时间:2022-08-31 百科知识 版权反馈
【摘要】:茶道是扎根于繁芜日常生活事项中的崇拜美的仪式。如果从日本文化遗产中除去茶道文化,日本特有文化遗产就失去非常重要的部分,甚至完全消失。对于茶道如此高度的评价,与寄予茶道在日本文化中的期望是相辅相成的。

浙江树人大学 关剑平

一、茶道在日本文化中的定位

日本茶道不过四百多年的历史,作为日常生活的一个组成部分看似平常,推敲起来却可以从貌似平常之中看出深深扎根于日本文化的各种文化要素。冈仓天心最早注意到茶道的文化意蕴,1906年,他在《茶之书》中开宗明义地指出:

茶始于药用,之后成为饮料。在中国,八世纪时成为洗练的娱乐之一,进入诗的世界。到了十五世纪,茶道在日本被提升为审美主义宗教。茶道是扎根于繁芜日常生活事项中的崇拜美的仪式。[1]

即认为茶道是对于生活美的仪式化,并且上升到了宗教的层面。

之后对于日本茶道作了更加完整而深入的哲学思考的是由西田几多郎开创的京都学派最重要的学者久松真一。1952年5月,久松真一在京都大学心茶会创立十周年纪念讲演会上作了讲演,根据讲演纪录整理而成的就是《日本的文化使命与茶道》。

久松真一从日本文化应该对于世界文化有所贡献的基本认识出发,认为茶道应该发挥其作用,在尖锐批评现代茶道界已经忘记了自己的使命的同时,明确指出“茶道是日本特有的一个综合文化体系”,既有艺术的侧面,也有道德的侧面。如果从日本文化遗产中除去茶道文化,日本特有文化遗产就失去非常重要的部分,甚至完全消失。[2]

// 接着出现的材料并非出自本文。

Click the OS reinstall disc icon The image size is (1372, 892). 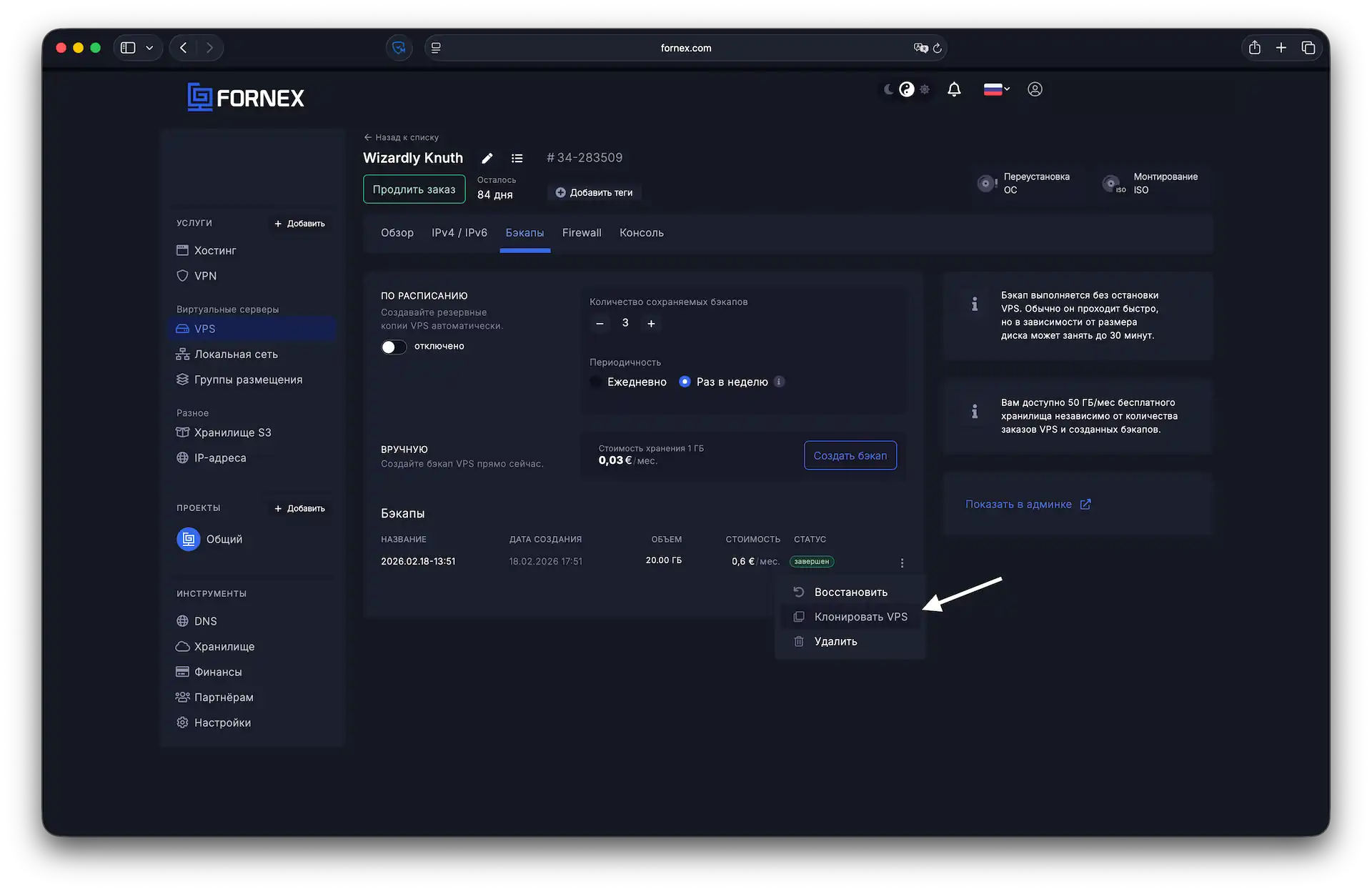[986, 184]
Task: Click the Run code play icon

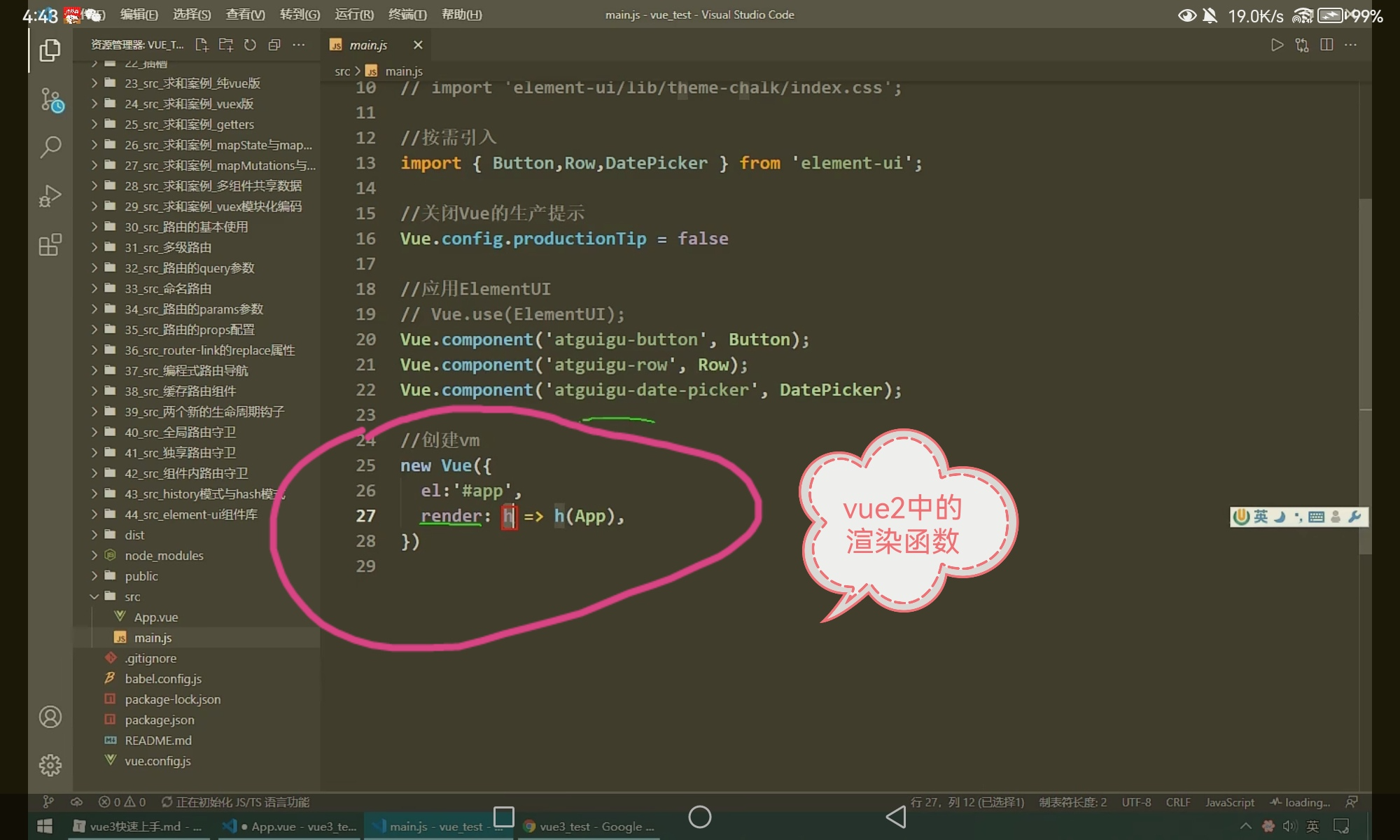Action: 1277,45
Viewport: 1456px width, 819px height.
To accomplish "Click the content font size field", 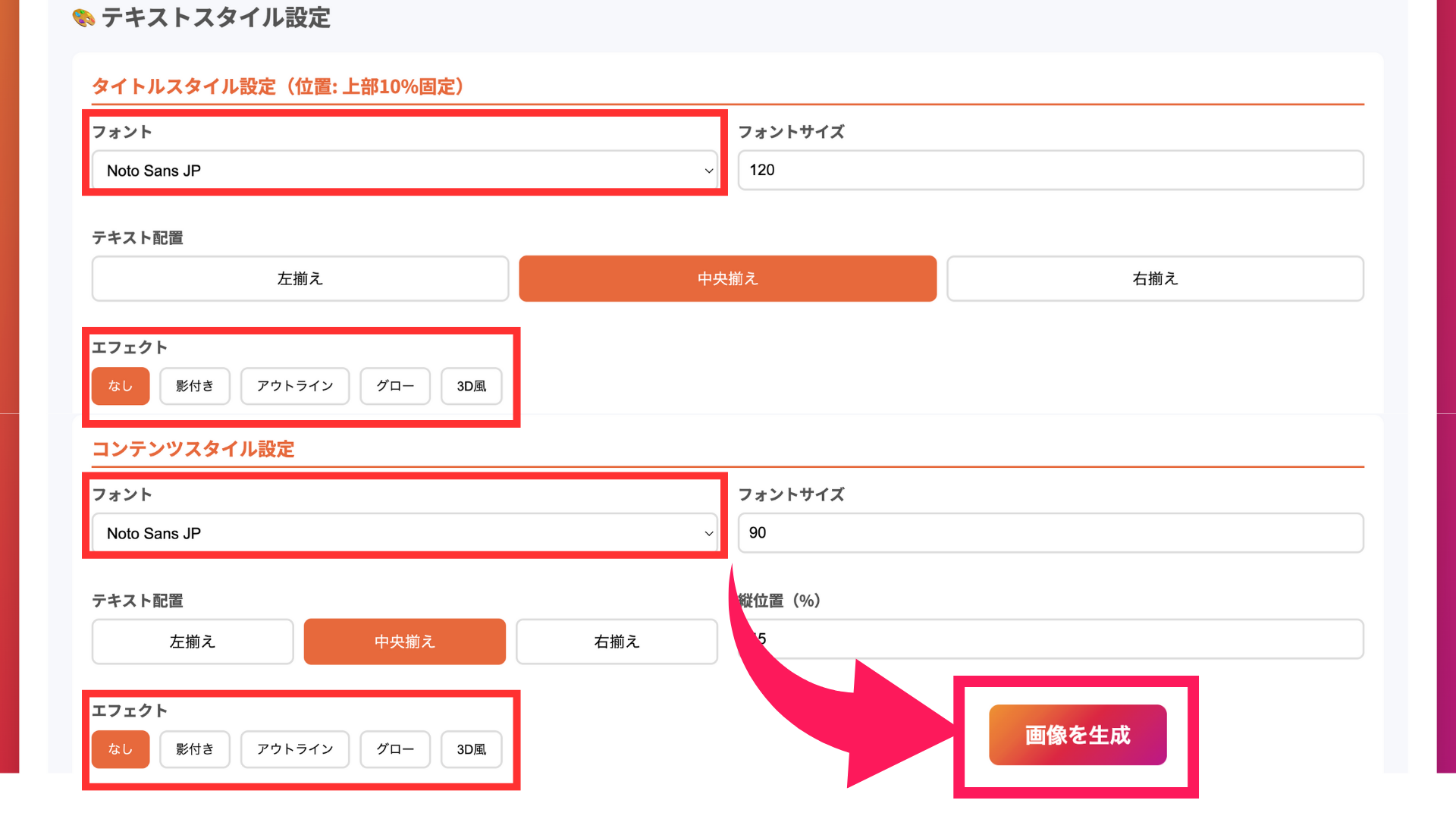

茶道是日本特有的综合文化体系的认识在当今日本具有比较高的认同。对于茶道如此高度的评价,与寄予茶道在日本文化中的期望是相辅相成的。反过来,也说明日本茶道是审视日本文化的最理想的视角。本文以茶道与佛教的关系为切入点,拟通过分析茶道形成中佛教介入的过程,以探讨佛教成为茶道基本思想的社会与文化原因。作为一个具体文化事项在文化大背景下独立发展的个案,从茶道的角度可以窥见日本文化的整体风貌。中国古代茶文化是日本茶道的母体,前面提到的冈仓天心在阐述日本茶道时也提及中国茶;现在中国茶文化又在日本茶道的基础上尝试复兴。就像日本茶道在发展中强调“融合汉和”一样,中国在茶文化建设中对于日本茶道的认识同样不可或缺。

四头茶礼:茶会主人龟山琢道行香

二、佛教影响茶道的历史必然性

日本文化史学者村井康彦在总结日本文化时提出了雅与俗这一对概念,而雅文化在古代是都市文化,而都市文化中最引人注目的就是“市中山居”,即中国的所谓“大隐隐于市”,茶室也就成为遁世脱俗的空间,这也成为茶道兴盛的机缘之一。从茶会记可以看出,日本战国时期形成了“数寄”与“振舞”,前者是人对物,后者是人对人,进而又分别派生了“侘”和“一期一会”的审美观和哲学思想。但是侘并没有局限在审美意识的层面,就像凡事谨慎克制的心态那样,把一切都伦理化就是茶道的特质。而一期一会的宗教性、精神性也同样不局限于茶道,可以说是整个日本文化的特质。[3]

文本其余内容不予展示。